Bio:
Sharry Aiken is an associate professor and associate dean (graduate studies and research) at Queen's University Faculty of Law. She is a former president of the Canadian Council for Refugees and currently serves as co-chair of the CCR's legal affairs committee. In that capacity she has served as co-counsel in a number of interventions before the Supreme Court of Canada – attempting to get the Court to consider the section 15 equality guarantees in the Canadian Charter of Rights and Freedoms in the immigration/refugee context – and persistently failing. Sharry has served as a member of the Equality Rights Panel of Canada's Court Challenges Programme and is currently a member of the Legal Aid Ontario's Area Committee on Immigration. Sharry teaches Immigration law, international refugee law, law and poverty, and administrative law. Her current research interests include refugee law and its intersection with the national security agenda as well as minority rights.
Title of paper:
‘Who is Family? A Critique of Canada’s Shifting Immigration Priorities’
Abstract:
Canadian immigration law and policy are informed by competing and often contradictory objectives.

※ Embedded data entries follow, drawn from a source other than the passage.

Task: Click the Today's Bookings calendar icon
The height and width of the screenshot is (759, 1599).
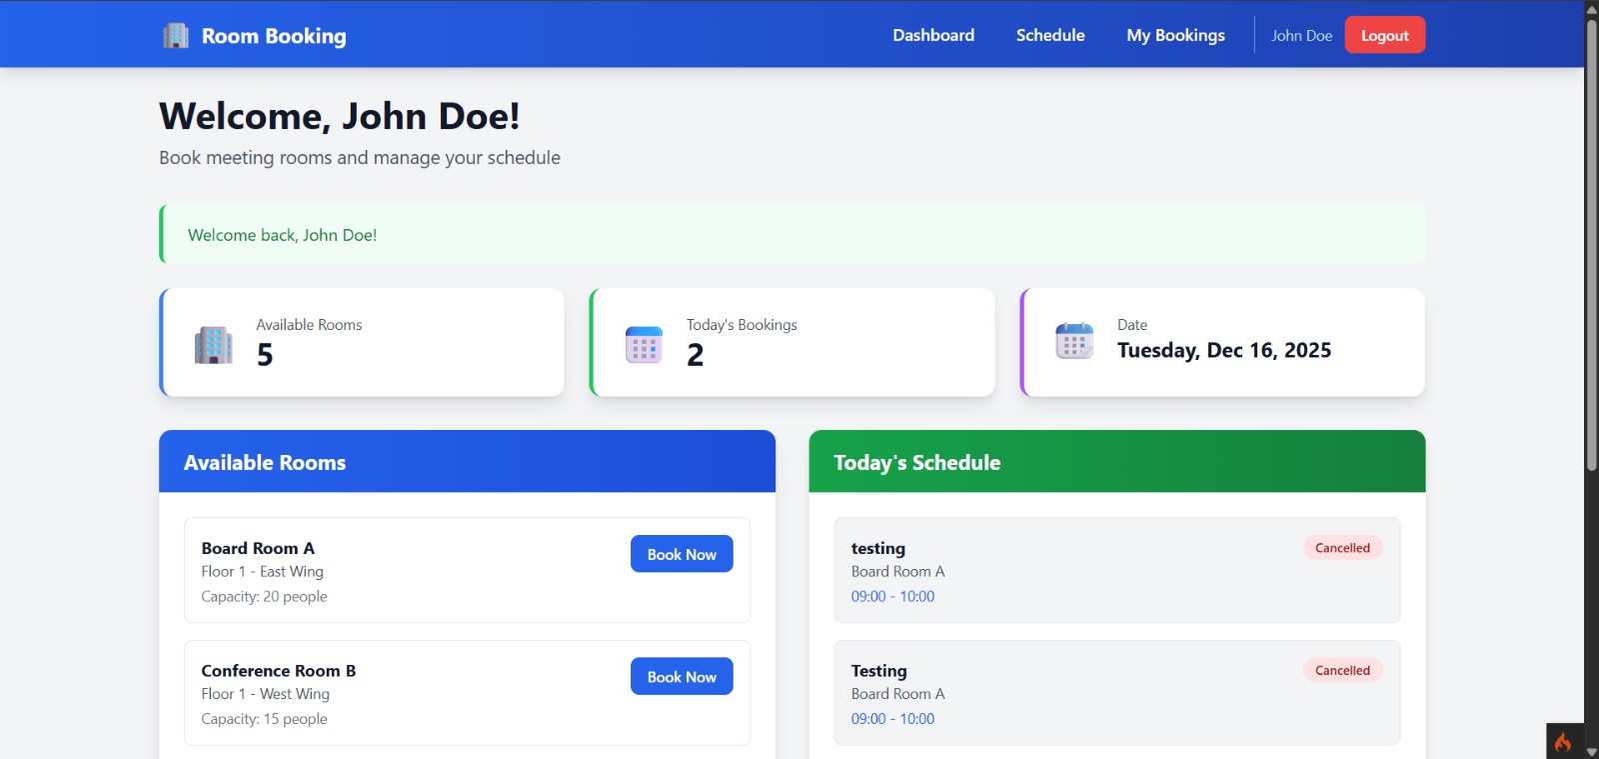Action: (x=644, y=345)
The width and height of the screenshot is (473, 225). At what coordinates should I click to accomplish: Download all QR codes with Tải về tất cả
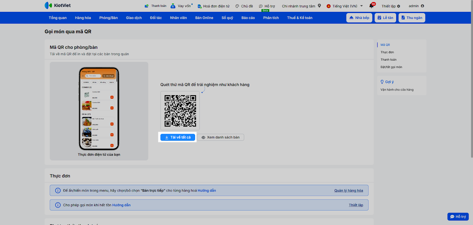pyautogui.click(x=178, y=137)
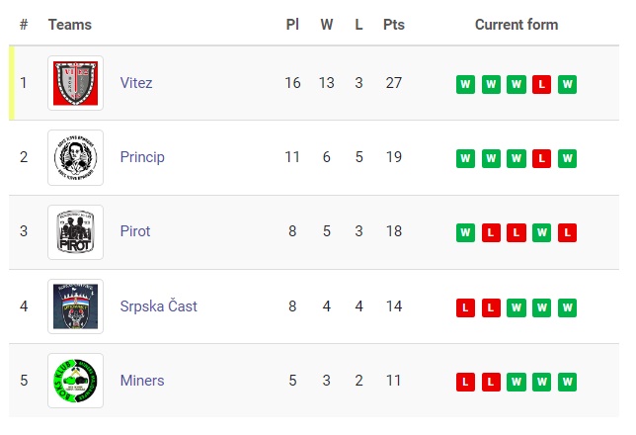Visit the Miners team page
Image resolution: width=636 pixels, height=435 pixels.
point(142,381)
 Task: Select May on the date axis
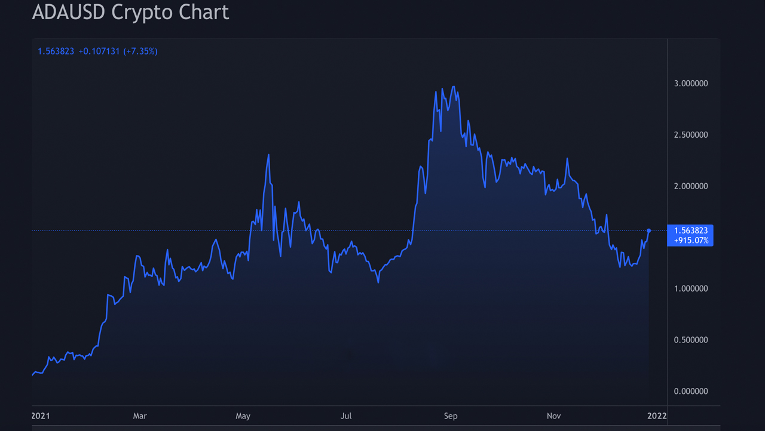pyautogui.click(x=243, y=415)
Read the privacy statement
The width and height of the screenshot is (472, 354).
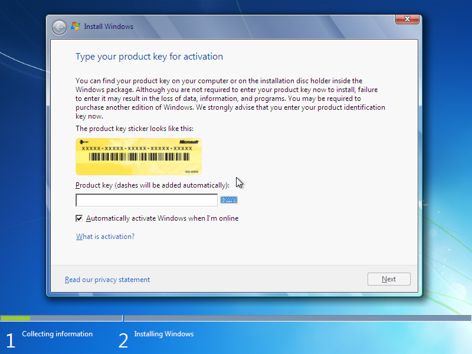(x=107, y=279)
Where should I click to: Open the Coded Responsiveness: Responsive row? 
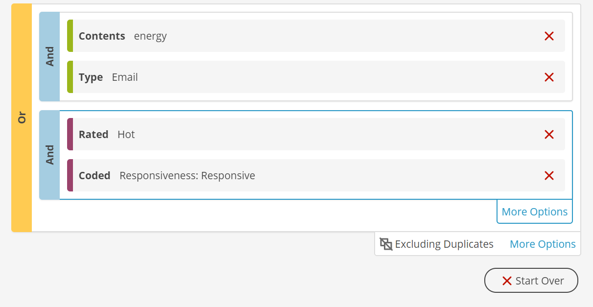316,175
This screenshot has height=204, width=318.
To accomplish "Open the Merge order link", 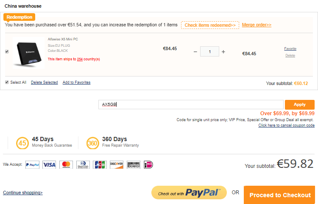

Nevertheless, as the text of the law and legal discourse in the area of immigration has evolved from its explicitly racist and gendered origins to objective neutrality, discrimination in less obvious, systemic forms has persisted. Contemporary strategies of pre-emptive exclusion and deportation have served to disadvantage women on the basis of the intersecting grounds of gender, ‘race,’ class, and disability.This paper traces recent policy changes to ‘family class’ immigration in Canada to illuminate the extent to which the terrain of sexism and racism in Canadian immigration law may have shifted while the promise of transformative constitutionalism remains unfulfilled for non-citizens – particularly women. Indeed, it can be seen that the appearance of change – created by using the vocabulary of equity and fairness in the text of the law and law talk – has served as a cover for sustaining systemic discrimination in Canada’s immigration programs.